4

I am trying to reproduce this tutorial to run a Flex Template on Dataflow.

When I submit the job, I can see it in the console but it's not started and marked as Queued. Does this mean that the job is submitted in a FlexRS mode ? How can I start directly the job after submitting it ?

farhawa
  • 10,120
  • 16
  • 49
  • 91

2 Answers2

5

The "Queued" status for Flex Template jobs means that your container is running on a VM to build the pipeline and start the job. If the job stays in Queued for more than a few minutes, that indicates the this process got stuck.
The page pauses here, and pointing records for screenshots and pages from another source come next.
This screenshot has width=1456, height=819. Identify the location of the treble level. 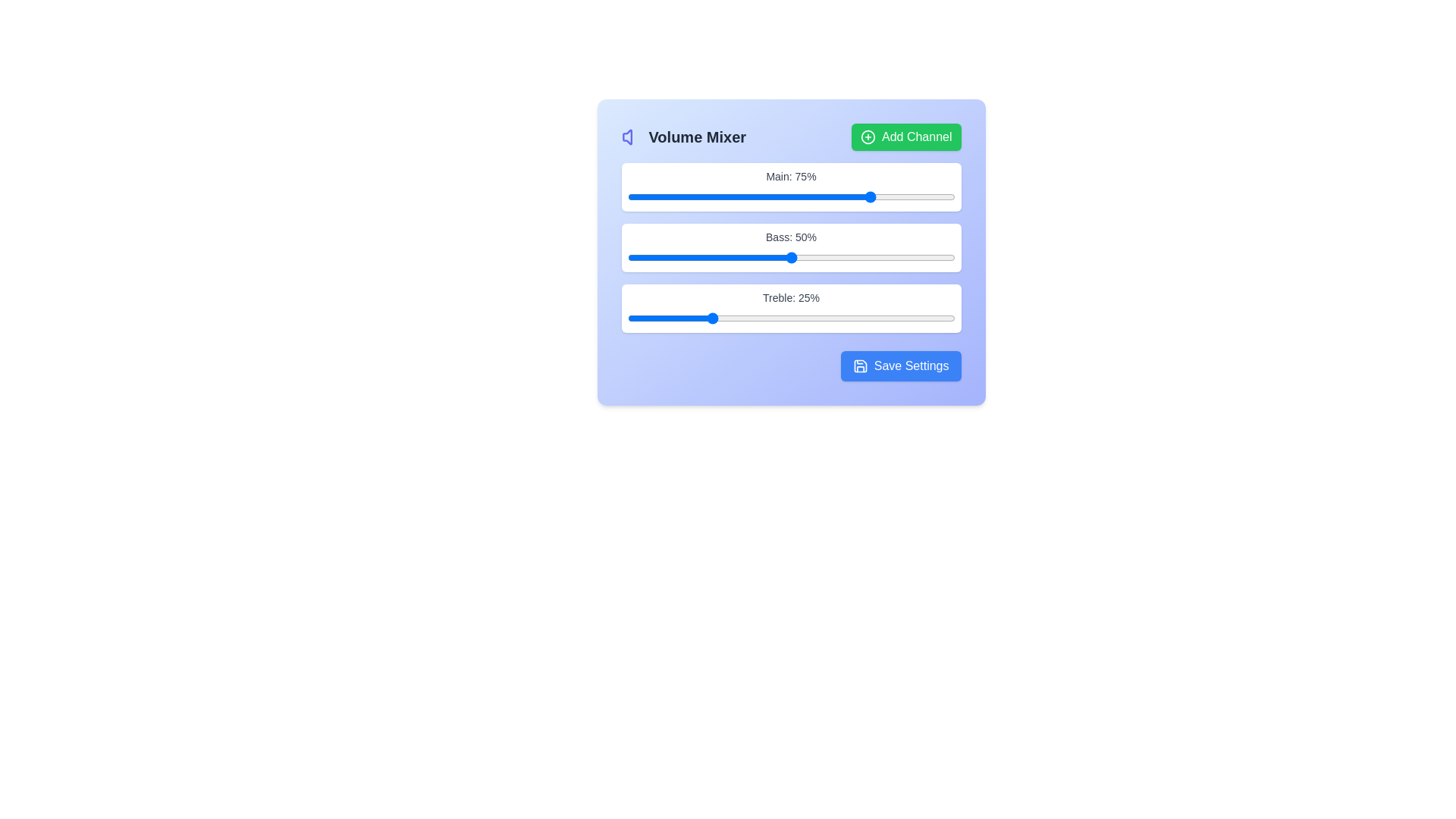
(893, 318). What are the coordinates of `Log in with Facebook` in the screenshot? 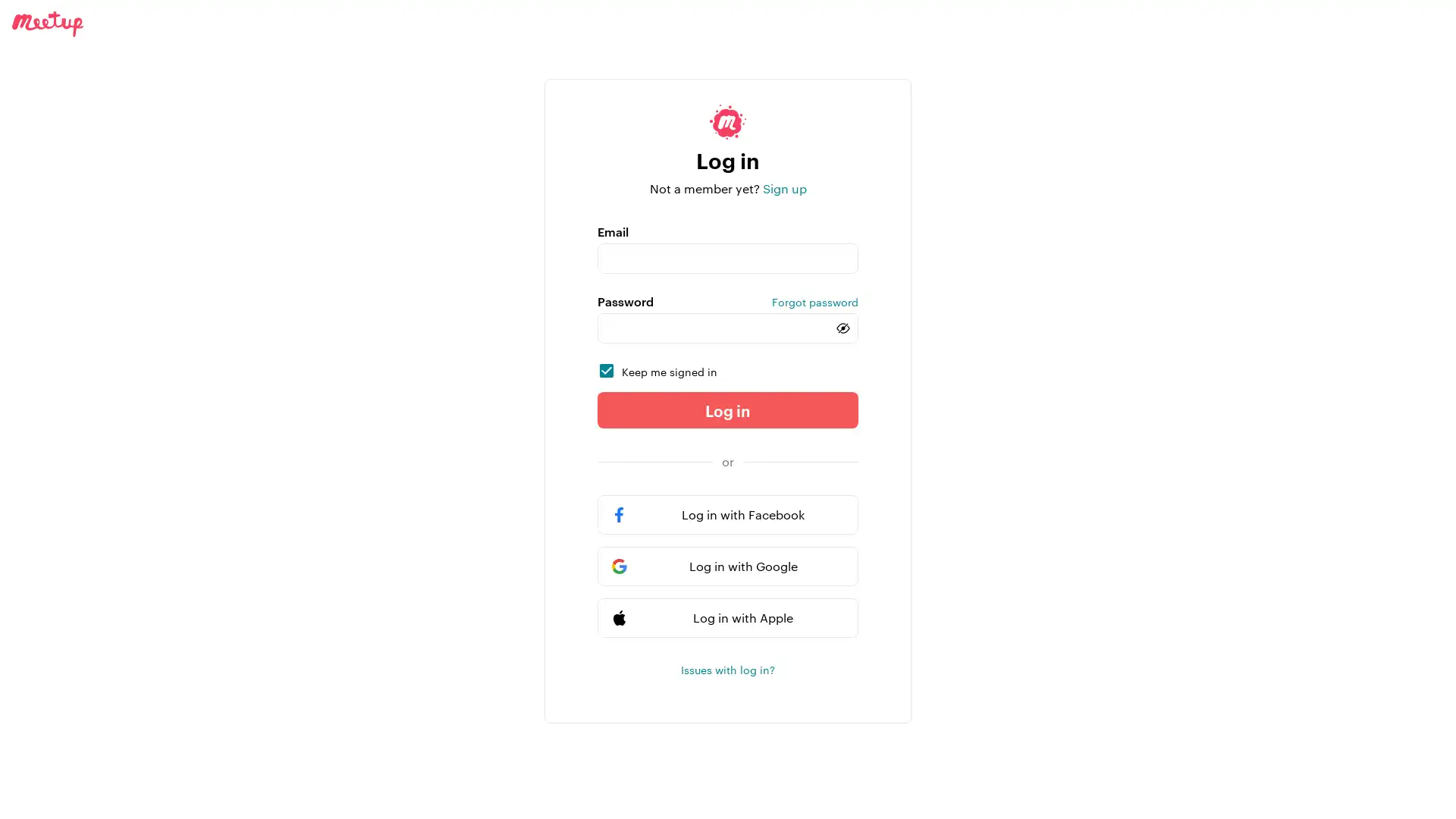 It's located at (728, 513).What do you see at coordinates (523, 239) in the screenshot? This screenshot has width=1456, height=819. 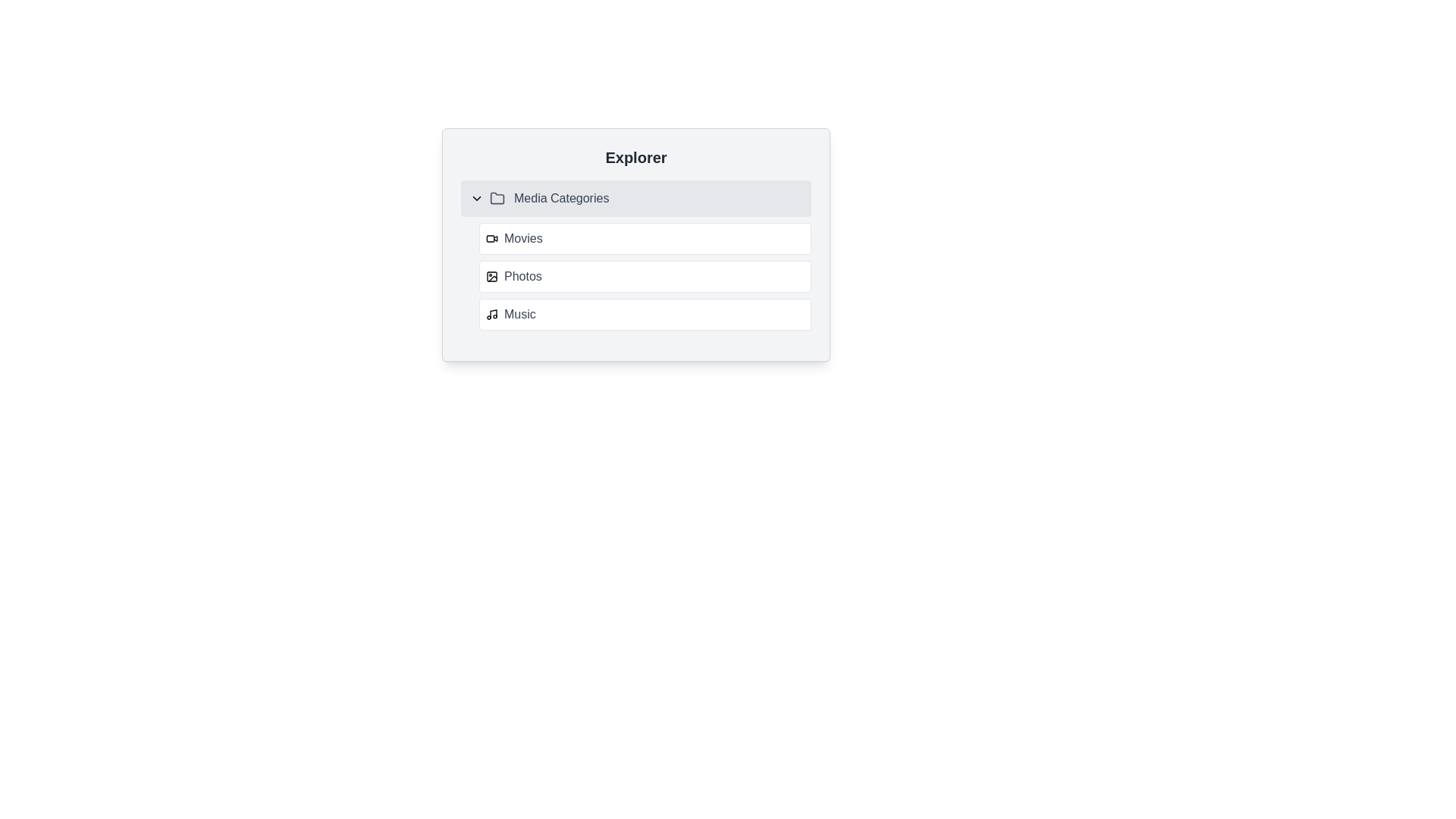 I see `the 'Movies' text label which is styled in medium font weight and gray color, positioned to the right of a media icon in the Media Categories section` at bounding box center [523, 239].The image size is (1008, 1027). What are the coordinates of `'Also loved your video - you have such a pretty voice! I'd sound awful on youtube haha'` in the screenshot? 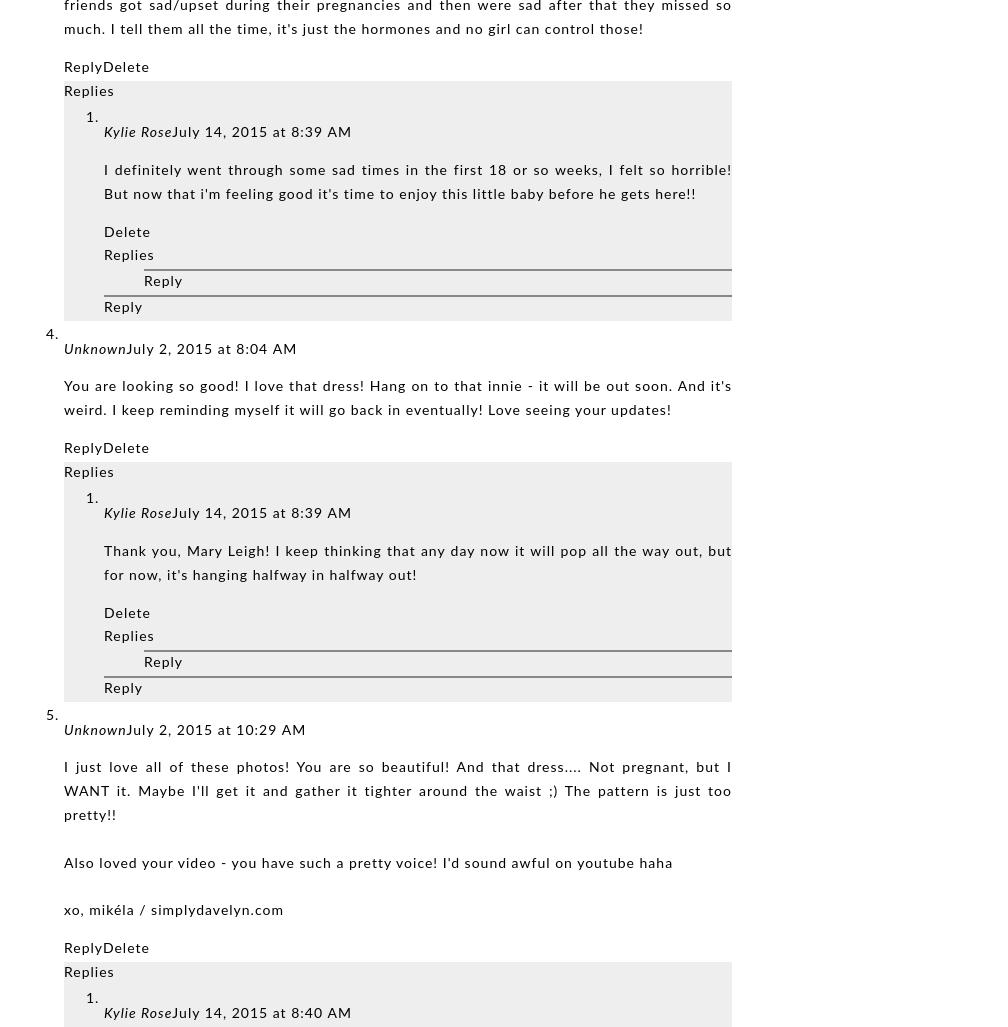 It's located at (64, 861).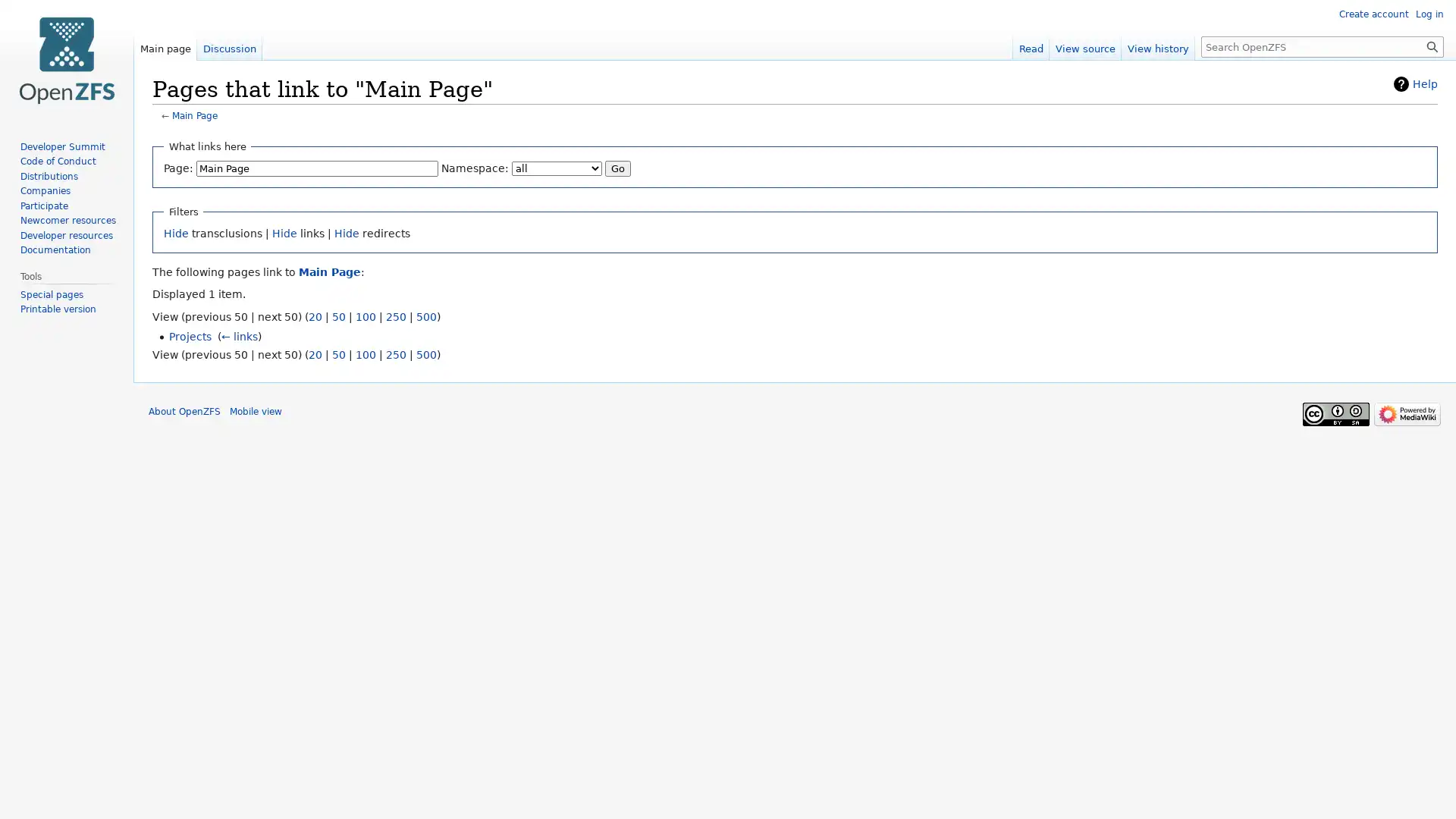 The width and height of the screenshot is (1456, 819). Describe the element at coordinates (1432, 46) in the screenshot. I see `Search` at that location. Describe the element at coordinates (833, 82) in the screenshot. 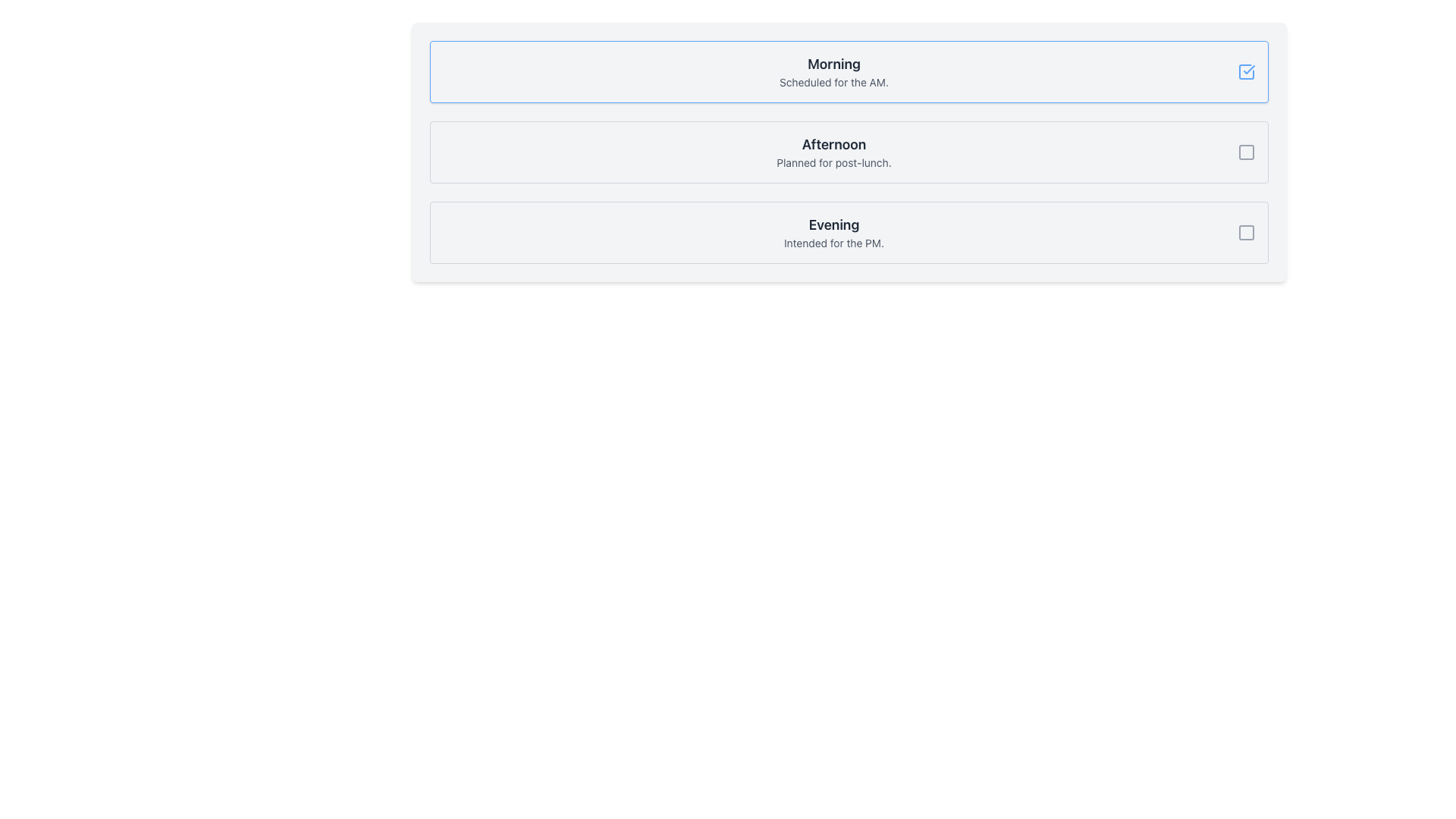

I see `the Static Text element that provides a brief description or additional information about the 'Morning' section, located below the 'Morning' title` at that location.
You can view the logs for this VM in the Dataflow UI in the "Job Logs" section.

danielm
  • 3,000
  • 10
  • 15
  • Thank you Daniel, so the job have failed and when I checked the job logs as you suggest I found this : `Output from execution of subprocess: ..... OSError: \'git\' was not found\n ----------------------------------------\nERROR: Command errored out with exit status 1` – farhawa Dec 24 '20 at 10:25
  • Looks like your container doesn't contain all of the dependencies it needs in order to start the job. In this case, you'll just need to add a line to your dockerfile "RUN apt-get install git" – danielm Dec 29 '20 at 17:48
1

This looks like a bug, where an upstream dependency (pyarrow?) started requiring git in order to build, but the base image does not currently include git. I have filed an issue here: https://issuetracker.google.com/issues/176570473

Travis Webb
  • 14,688
  • 7
  • 55
  • 109